Já o governo do estado do Mato Grosso informa que apenas na região do Porto Jofre estão sendo empregados cerca de 80 militares do Corpo de Bombeiros Militar de Mato Grosso, Centro Integrado de Operações Especiais e Defesa Civil do estado. As ações de combate contam com o apoio de dois aviões, um helicóptero e 11 barcos para a infiltração das equipes, 16 viaturas e três caminhões-pipa.  

João Nunes, agente do ICMBio, caminha por uma área queimada após combater um incêndio no Pantanal, em Poconé-MT. Foto: Amanda Perobelli/Reuters/Folhapress.

Mas para Herman Oliveira, secretário executivo do Fórum Popular Socioambiental de Mato Grosso (Formad), as ações governamentais na região estão falhando em apurar a responsabilidade objetiva dos fazendeiros pela propagação dos incêndios. “Independentemente de o fogo ter sido originado por causas naturais, ele só se espalhou e tomou o parque e agora a Transpantaneira porque não foi contido dentro das fazendas. É a responsabilidade objetiva, tinha que ter aceiro e, independente de existir danos para a fazenda, é necessário haver o manejo, a ocupação, a redução da biomassa naquela região para que o fogo seja contido”.  

O ambientalista aponta ainda que novas legislações, acompanhadas da falta de punição para infratores ambientais, têm dificultado o trabalho dos órgãos federais de preservar o bioma. Leis como a nova lei do Pantanal, assinada em 2022, aumentam os tipos de uso autorizados para a agropecuária na região, dando mais liberdade para fazendeiros da área. No caso do fogo desse ano, que ganhou força em fazendas que estavam desocupadas ou que não possuíam estruturas para combater o fogo, como aceiros, Herman aponta que o estado de Mato Grosso tem sido omisso em fiscalizar e punir os infratores ambientais. 

“O fogo está ligado diretamente à degradação sem fiscalização, e essa fiscalização deveria possuir um aspecto de educação ambiental, de falar com o fazendeiro sobre os riscos, sobre a necessidade de se fazer aceiros, etc. Porque assim seria mais fácil provar que o fazendeiro foi omisso e deixou de fazer. E o governo do estado tem total capacidade de fazer isso, através da SEMA. A educação ambiental dentro da SEMA é uma educação ambiental desprestigiada. A fiscalização nesse caso poderia ter um caráter preventivo e não somente punitivo.
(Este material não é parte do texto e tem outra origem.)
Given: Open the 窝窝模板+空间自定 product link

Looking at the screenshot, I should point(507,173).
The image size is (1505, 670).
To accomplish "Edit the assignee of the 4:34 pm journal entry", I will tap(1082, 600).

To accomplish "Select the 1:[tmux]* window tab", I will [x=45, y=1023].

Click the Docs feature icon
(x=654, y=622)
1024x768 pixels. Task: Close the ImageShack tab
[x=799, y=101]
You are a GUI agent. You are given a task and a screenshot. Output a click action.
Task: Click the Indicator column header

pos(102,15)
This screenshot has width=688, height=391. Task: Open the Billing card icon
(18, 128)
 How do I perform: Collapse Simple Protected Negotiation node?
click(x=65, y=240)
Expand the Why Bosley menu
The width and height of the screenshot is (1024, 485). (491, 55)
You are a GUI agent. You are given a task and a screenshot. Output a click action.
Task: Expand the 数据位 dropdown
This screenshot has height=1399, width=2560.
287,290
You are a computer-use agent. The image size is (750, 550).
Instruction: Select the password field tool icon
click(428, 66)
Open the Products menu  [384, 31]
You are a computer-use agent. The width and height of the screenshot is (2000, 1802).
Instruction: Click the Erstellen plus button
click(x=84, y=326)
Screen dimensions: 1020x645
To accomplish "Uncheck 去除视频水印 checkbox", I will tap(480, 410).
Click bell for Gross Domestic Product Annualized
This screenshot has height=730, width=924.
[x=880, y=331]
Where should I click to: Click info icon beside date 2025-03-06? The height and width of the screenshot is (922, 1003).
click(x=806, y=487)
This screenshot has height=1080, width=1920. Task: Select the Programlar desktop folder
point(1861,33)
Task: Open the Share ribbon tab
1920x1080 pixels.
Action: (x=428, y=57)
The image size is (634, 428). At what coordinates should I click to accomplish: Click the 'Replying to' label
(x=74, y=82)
Então o fazendeiro, se ele não foi o causador do incêndio, ele foi minimamente omisso, e eu tenho minhas dúvidas se o estado não vai anistiar esse fazendeiro assim como fez com os culpados pelos incêndios de 2020 e 2021. Muitos dos que são pegos em fiscalizações acabam não pagando as multas, judicializado os processos e vencendo na justiça porque argumentam que estão sendo impedidos de gerar emprego e renda devido às multas ambientais. No fim das contas é mais barato gastar dinheiro com advogados do que pagando as multas”, diz. 

Procurado pela reportagem, o Corpo de Bombeiros de Mato Grosso preferiu não se pronunciar oficialmente sobre as investigações e responsabilizações pelo fogo. Em resposta às solicitações de informações sobre a origem do fogo, a assessoria afirmou que por conta de o incêndio ter atingido majoritariamente o Parque, a investigação das causas seriam de responsabilidade do Ibama e ICMBio.